Faith

The Sunday Age

Sunday August 31, 2008

Deborah Masel - Deborah Masel is a journalist and teacher of Jewish mysticism.

'LET him kiss me with kisses of his mouth." The Song of Songs is passionate. It is erotic. It celebrates human sexuality and carries desire to the limits of language. But why is it in the Bible? Neither God nor His people are mentioned in this ancient poem of love, yet the Talmudic sage Rabbi Akiva famously proclaimed: "If all sacred writings are holy, then the Song of Songs is the holy of holies."

Until the advent of modern biblical scholarship, the song was read by Jews as an allegory of the relationship between God and His people, and by Christians as an allegory of the love of Jesus for the Church. It is recited annually in synagogues during the Passover festival, and sung every Sabbath eve in Sephardic Jewish households. Medieval French abbot Bernard of Clairvaux delivered 86 sermons devoted to the allegorical interpretation of the Song. But at first blush (literally) the Song of Songs suggests the sexual rather than the spiritual: "I rose to open to my love, my fingers wet with myrrh."

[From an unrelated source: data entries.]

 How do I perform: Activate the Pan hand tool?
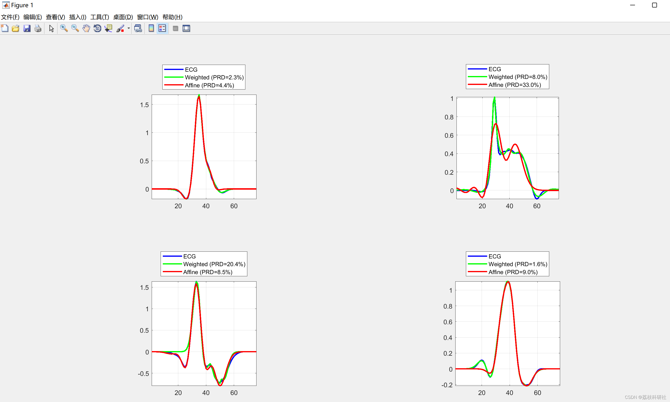click(x=86, y=28)
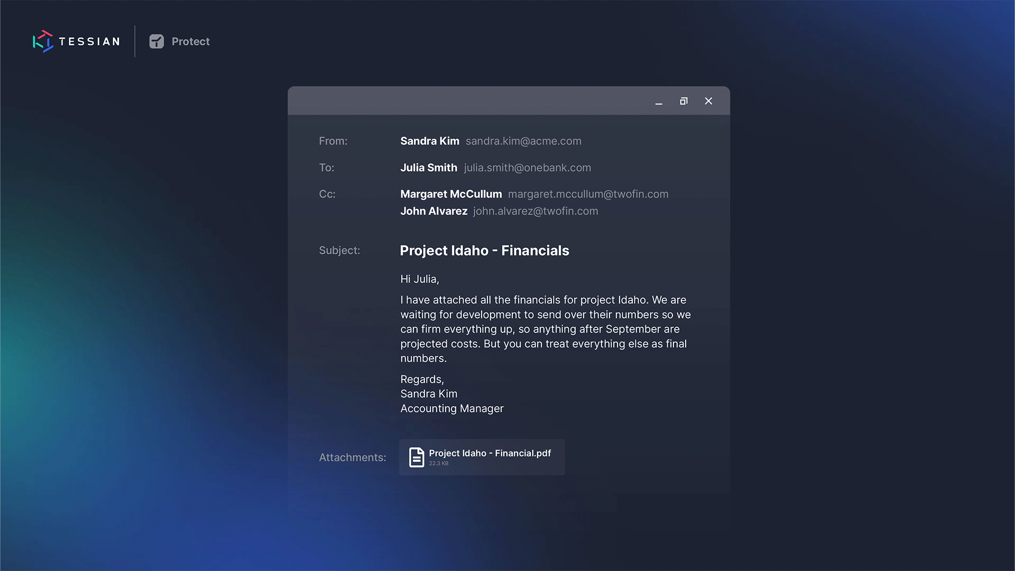Select John Alvarez in Cc field
The height and width of the screenshot is (571, 1015).
pos(433,211)
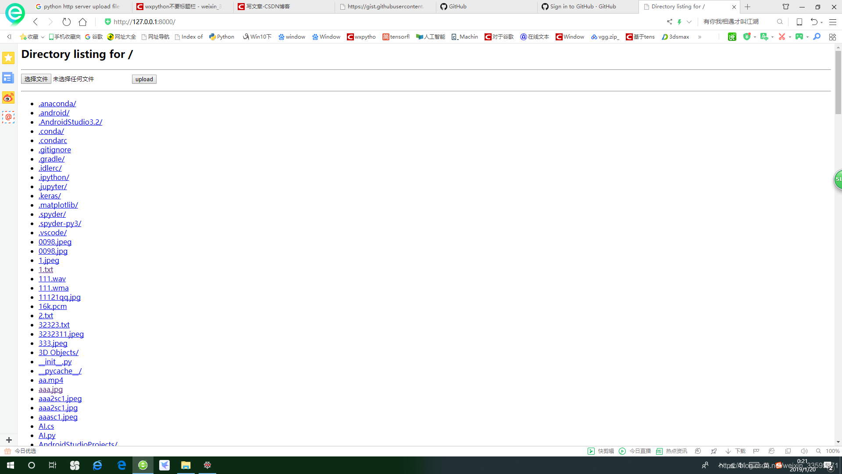Open the favorites star sidebar icon
Viewport: 842px width, 474px height.
click(8, 57)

Some passages evoke the idealised, carefree rusticity of pastoral poetry. Elsewhere, elaborate praise for the beloved's physical attributes recalls ancient Arabic poems. Yet the Song's power is in its capacity to move, to fill one with longing. Modern Jewish philosopher Franz Rosenzweig argues that the Song's beauty takes one beyond the "purely human". He writes of the moment, "strong as death", when "the whole world of creation is conquered and laid at the feet of love". Judaism's great mystical text, the Zohar, teaches that everything that ever was, is, or will be is contained within the Song of Songs. These are large claims for what is ostensibly a simple love poem. The Zohar implies that the text is infinitely evocative; that it is what literary critic Harold Fisch calls "pure poetry", multivalent, with no single literal meaning.

"Pure poetry" is the language of dreams, where images appear and dissolve inexplicably into others according to an inner logic that flows deep beneath the linear narrative. The Song of Songs draws these poetic depths to the surface of biblical text.

In its dreamy non-linearity, it is a beautiful, feminine moment in an overwhelmingly patriarchal Bible. Here, gender biases established in Eden are redressed in a dream-world of mutuality, where holy lovers rise from the desert, before the day breathes, to call to each other from cinnamon hills, and run like gazelles in fields of flowering henna.

Deborah Masel is a journalist and teacher of Jewish mysticism.